The Hon. G. PORTOLESI: Madam Speaker, they do not need to listen to anything that I say about children on the APY lands. Let me repeat for their benefit the press release that the Nganampa Health Council—an independent health authority—says about children on the lands:
The statements from various NGOs, some Aboriginal spokespersons and national media organisations claiming widespread severe malnutrition amongst children on the APY lands are simply wrong.
Mr Marshall interjecting:
The SPEAKER: Order, the member for Norwood!

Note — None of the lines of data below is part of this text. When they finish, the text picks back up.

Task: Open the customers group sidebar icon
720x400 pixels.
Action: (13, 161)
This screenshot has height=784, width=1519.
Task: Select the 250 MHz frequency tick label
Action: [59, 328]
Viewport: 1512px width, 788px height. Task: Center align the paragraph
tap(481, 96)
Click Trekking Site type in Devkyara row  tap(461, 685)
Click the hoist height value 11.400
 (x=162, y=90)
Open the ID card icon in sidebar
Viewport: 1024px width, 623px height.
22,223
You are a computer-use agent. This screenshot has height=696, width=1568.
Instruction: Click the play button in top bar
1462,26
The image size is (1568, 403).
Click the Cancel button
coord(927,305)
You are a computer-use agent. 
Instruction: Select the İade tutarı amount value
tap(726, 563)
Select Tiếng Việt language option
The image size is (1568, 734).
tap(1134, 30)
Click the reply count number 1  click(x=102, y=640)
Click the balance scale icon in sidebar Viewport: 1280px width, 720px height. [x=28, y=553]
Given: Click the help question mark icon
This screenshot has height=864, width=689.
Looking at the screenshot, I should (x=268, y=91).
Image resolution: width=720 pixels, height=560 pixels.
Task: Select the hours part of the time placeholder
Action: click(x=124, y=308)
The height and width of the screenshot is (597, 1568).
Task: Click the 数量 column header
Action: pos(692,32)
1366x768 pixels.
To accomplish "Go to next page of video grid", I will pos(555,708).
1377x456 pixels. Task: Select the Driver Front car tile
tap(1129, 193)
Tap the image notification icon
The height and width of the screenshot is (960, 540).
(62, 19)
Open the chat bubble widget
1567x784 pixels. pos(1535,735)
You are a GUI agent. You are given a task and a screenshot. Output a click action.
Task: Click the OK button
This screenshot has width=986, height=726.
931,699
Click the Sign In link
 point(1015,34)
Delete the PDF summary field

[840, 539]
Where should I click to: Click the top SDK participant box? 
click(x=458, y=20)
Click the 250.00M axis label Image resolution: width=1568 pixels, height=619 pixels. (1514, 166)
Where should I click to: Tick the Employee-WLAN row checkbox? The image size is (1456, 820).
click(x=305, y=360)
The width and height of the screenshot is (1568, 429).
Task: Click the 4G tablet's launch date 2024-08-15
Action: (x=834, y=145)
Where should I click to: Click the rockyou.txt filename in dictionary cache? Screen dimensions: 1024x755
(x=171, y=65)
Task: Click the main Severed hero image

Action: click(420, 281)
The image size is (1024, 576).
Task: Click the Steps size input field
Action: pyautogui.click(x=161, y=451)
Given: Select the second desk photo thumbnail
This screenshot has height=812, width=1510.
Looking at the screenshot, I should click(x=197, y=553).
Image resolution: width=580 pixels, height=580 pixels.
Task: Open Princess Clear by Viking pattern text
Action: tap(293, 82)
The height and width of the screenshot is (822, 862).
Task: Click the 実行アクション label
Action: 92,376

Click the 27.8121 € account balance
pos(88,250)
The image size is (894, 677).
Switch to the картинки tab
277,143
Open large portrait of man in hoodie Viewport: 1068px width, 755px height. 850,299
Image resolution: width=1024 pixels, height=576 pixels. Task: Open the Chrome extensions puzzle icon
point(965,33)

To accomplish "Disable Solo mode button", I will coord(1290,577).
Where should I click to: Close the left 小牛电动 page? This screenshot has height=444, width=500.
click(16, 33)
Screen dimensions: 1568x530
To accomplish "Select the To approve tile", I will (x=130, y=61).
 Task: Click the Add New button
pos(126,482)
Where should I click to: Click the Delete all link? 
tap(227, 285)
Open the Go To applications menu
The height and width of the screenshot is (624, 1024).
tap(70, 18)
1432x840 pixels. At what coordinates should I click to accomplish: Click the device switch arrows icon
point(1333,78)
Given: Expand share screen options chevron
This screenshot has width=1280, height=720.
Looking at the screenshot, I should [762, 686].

The Hon. G. PORTOLESI: I continue:
Mr John Singer, Director of Nganampa Health Council said today—
Mr MARSHALL: Point of order.
The SPEAKER: Point of order. The member for Norwood.
Mr MARSHALL: This question had nothing to do with malnutrition, and I would ask you to direct her—
The SPEAKER: Order! It was a very broad-ranging question.
Members interjecting:
Mr MARSHALL: Relevance. The answer is not going near the question.
The SPEAKER: Order! Member for Norwood, sit down. You are warned for the second time, member for Norwood.
Mr Goldsworthy interjecting:
The SPEAKER: And the member for Kavel, you are also warned.
Members interjecting:
The SPEAKER: Order! The Minister for Aboriginal Affairs and Reconciliation.
The Hon. G. PORTOLESI: I am sorry, Madam Speaker, for speaking while they are interrupting. Anyway, I will continue:
Mr John Singer, Director of Nganampa Health Council said today, 'Certainly poverty is a major problem on the APY lands, but it is complex and it is uneven in its effects. This does not mean that some parents have problems in consistently providing healthy food for their families, but our health service data shows that, despite this poverty, there has been marked improvement in the growth and nutrition of children on the lands.' He said, 'An emergency response—
which goes to the heart of the question—
to poverty is not what is needed. What is needed are sustainable ways to reduce poverty. Nganampa Health—
not me—
is currently planning a high-level professional review of poverty on the lands which provides clear recommendations for poverty reductions.'
And we are very keen to work with them. I continue:
Professor Paul Torzillo, Medical Director of the health service said, 'During the 1980s and 1990s—'
Members interjecting:
The Hon. G. PORTOLESI: They ask the question, they don't want to hear the facts, Madam Speaker.
Members interjecting:
The SPEAKER: Order!
The Hon. G. PORTOLESI: I am sorry for speaking while you were interrupting. During the 1980s and 1990s, up to 30 per cent of all children under five had severe malnutrition by WHO's standards and at the time we were trying to prevent severe malnutrition. However, by 2005, that proportion was only 6 per cent, which is not much above the national average. This year, our data on all children under 5 years (approximately 210 children) shows that only six children have a weight for age measure demonstrating severe growth failure, and four of these had birth-related causes contributing to their low weight.
Nganampa Health Council has a very effective policy of identifying any child who drops below the predicted growth curve, even if their weight is not markedly abnormal. These children present extremely difficult problems to change. There are multiple medical, social and nutritional factors which contribute to growth problems in these children. In general, 20 to 30 such children across the APY lands are identified as needing special attention for growth, and often the interventions required are complex because of a host of problems. In closing, again—
Ms Chapman interjecting:
The Hon. G. PORTOLESI: Of course they are, because you don't care. In one year, how many questions have you asked me? What is your policy response? A big fat zero, and you know it, Vickie.
Ms Chapman interjecting:
The SPEAKER: Order! Member for Bragg, you are warned for the second time.
The Hon. G. PORTOLESI: In closing, Paul Torzillo says:
Again, emergency responses by either NGOs or government are not what is needed here but, rather, considered and sustainable initiatives.
That is not from me. That is from the Nganampa Health Council.
Members interjecting:
The SPEAKER: Order! Member for Taylor.